- WHAT YOU SHOULD DO -
With pictures omitted, the line containing "Task: Click the All Tasks board icon" and all later lines of the records below are to be restated word for word.

- DATASET -
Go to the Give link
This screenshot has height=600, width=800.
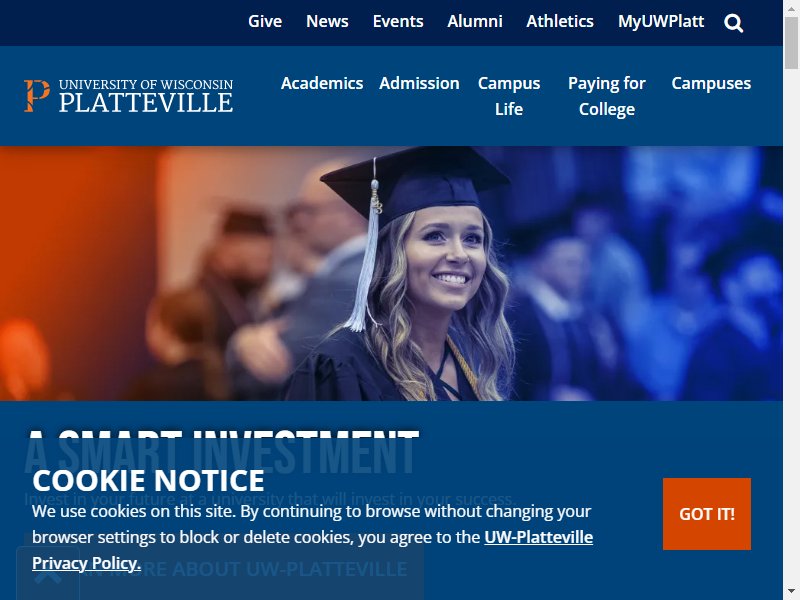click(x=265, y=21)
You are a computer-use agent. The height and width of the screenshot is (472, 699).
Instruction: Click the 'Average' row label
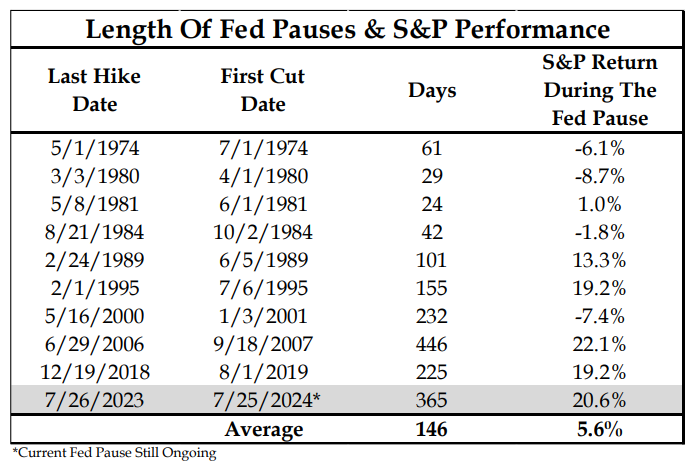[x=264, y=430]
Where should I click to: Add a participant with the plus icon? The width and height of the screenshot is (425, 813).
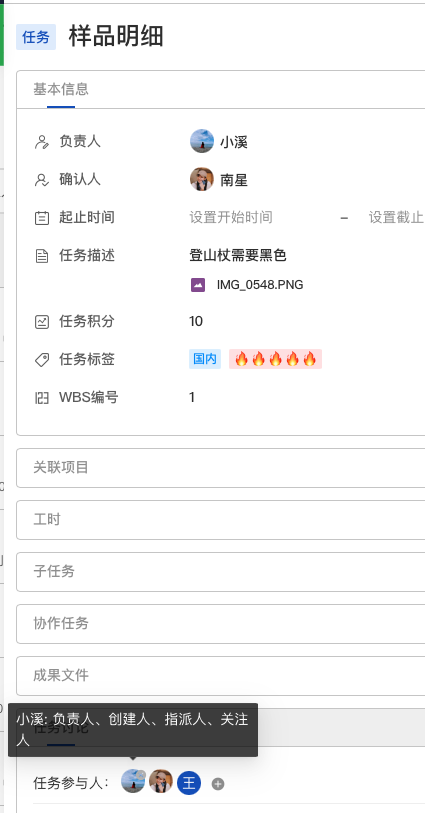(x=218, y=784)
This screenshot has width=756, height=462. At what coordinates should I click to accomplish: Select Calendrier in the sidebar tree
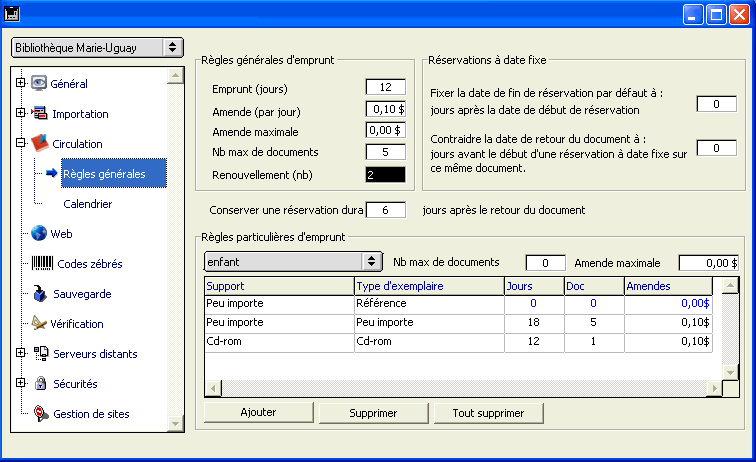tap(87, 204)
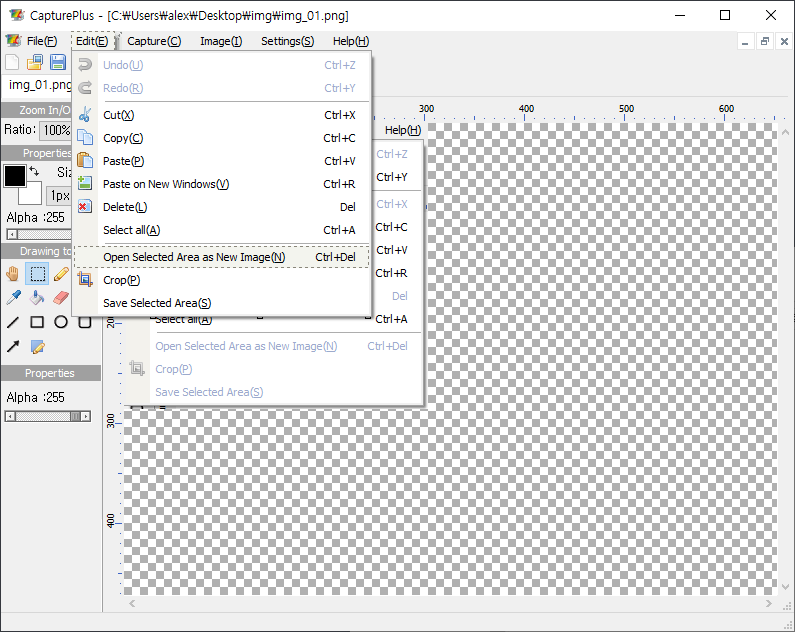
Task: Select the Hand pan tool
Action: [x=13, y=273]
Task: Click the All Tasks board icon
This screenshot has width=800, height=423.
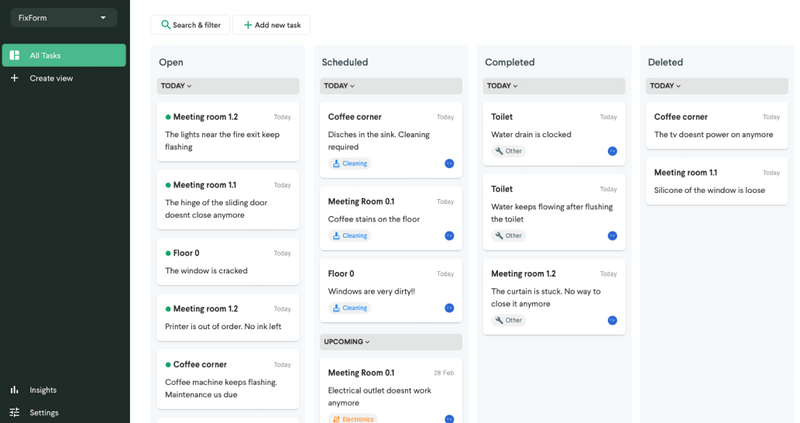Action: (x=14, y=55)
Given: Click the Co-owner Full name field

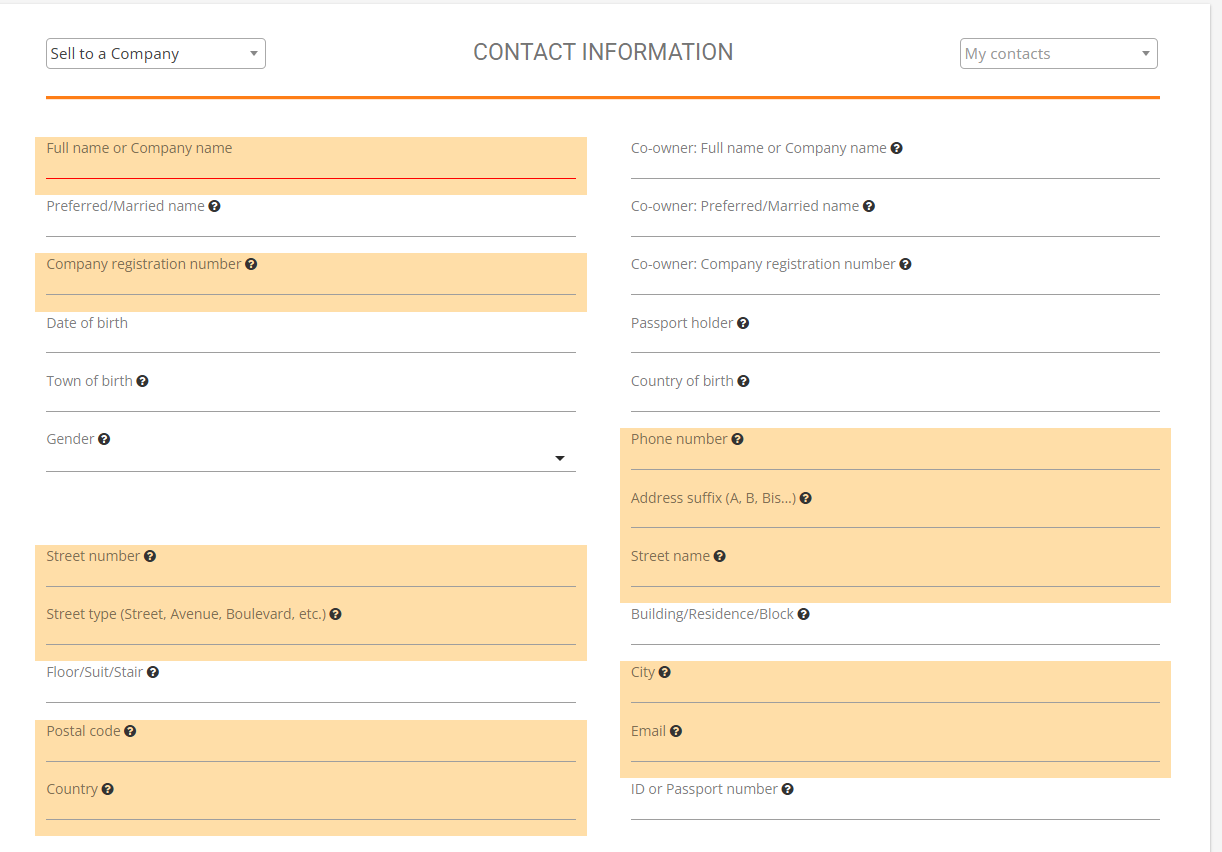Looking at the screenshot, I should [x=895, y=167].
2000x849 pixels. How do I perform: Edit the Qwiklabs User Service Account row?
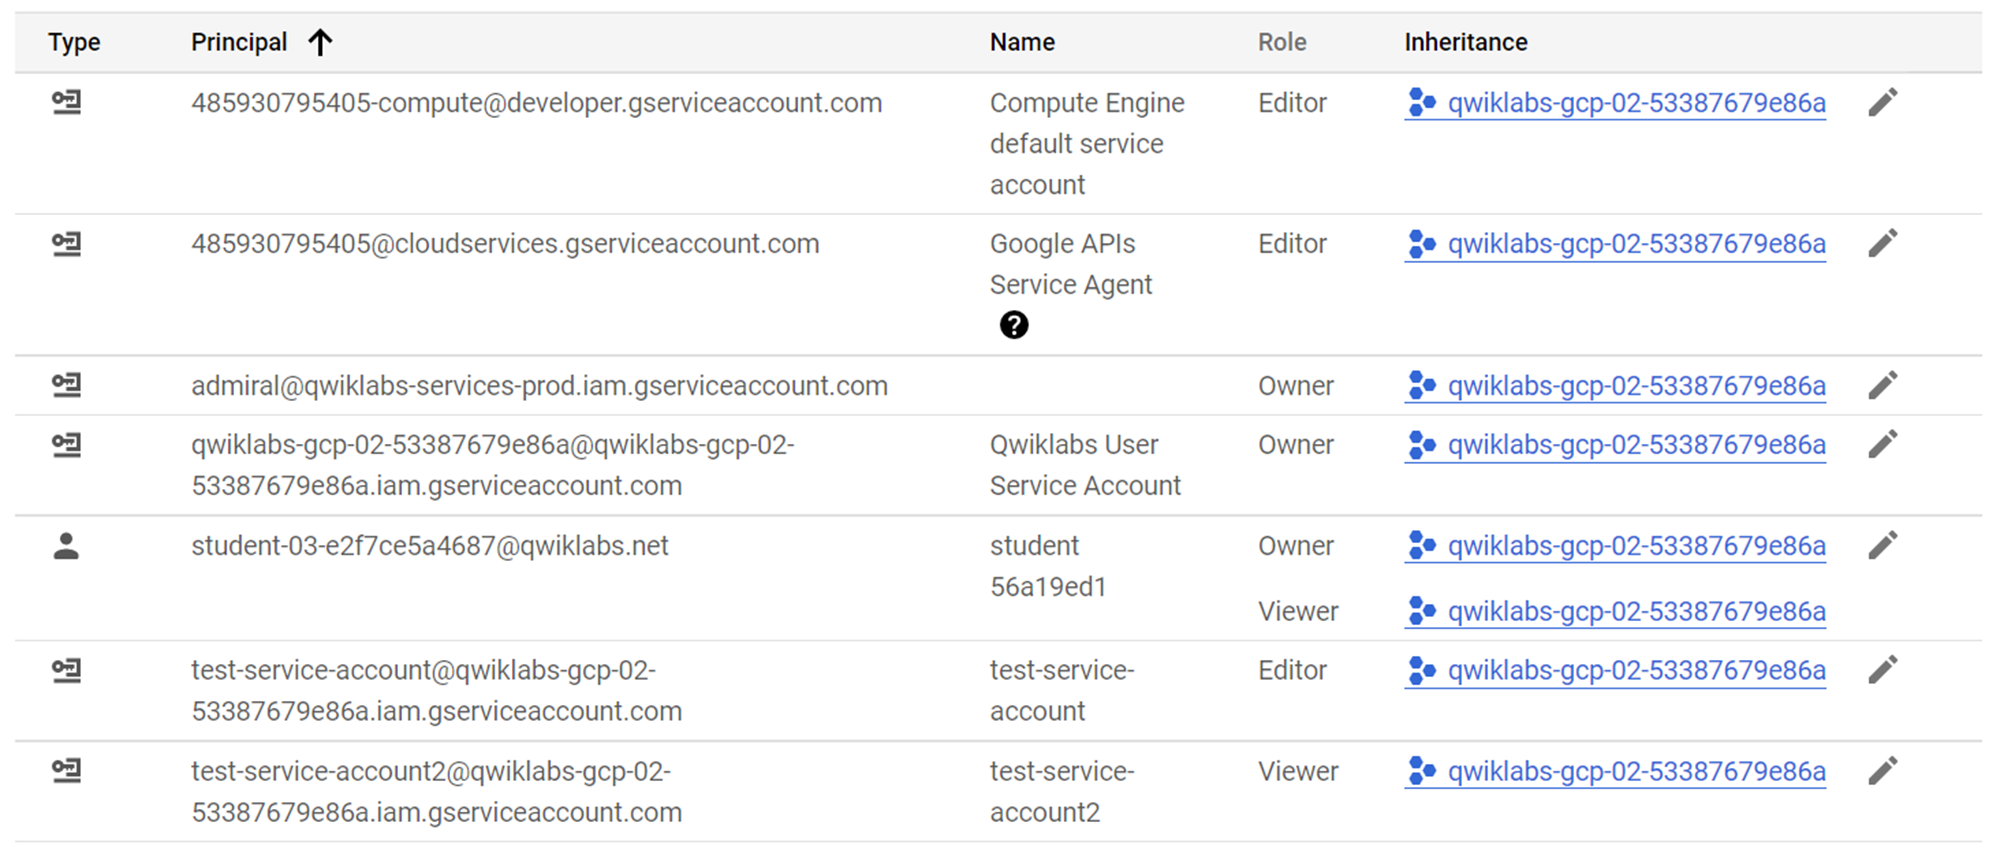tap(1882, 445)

- RESULT OF THE TASK -
Task: Click the All Tasks board icon
This screenshot has width=800, height=423.
Action: (x=14, y=55)
Given: Click the Co-owner Full name field

Looking at the screenshot, I should [x=895, y=167].
2000x849 pixels. How do I perform: Edit the Qwiklabs User Service Account row?
tap(1882, 445)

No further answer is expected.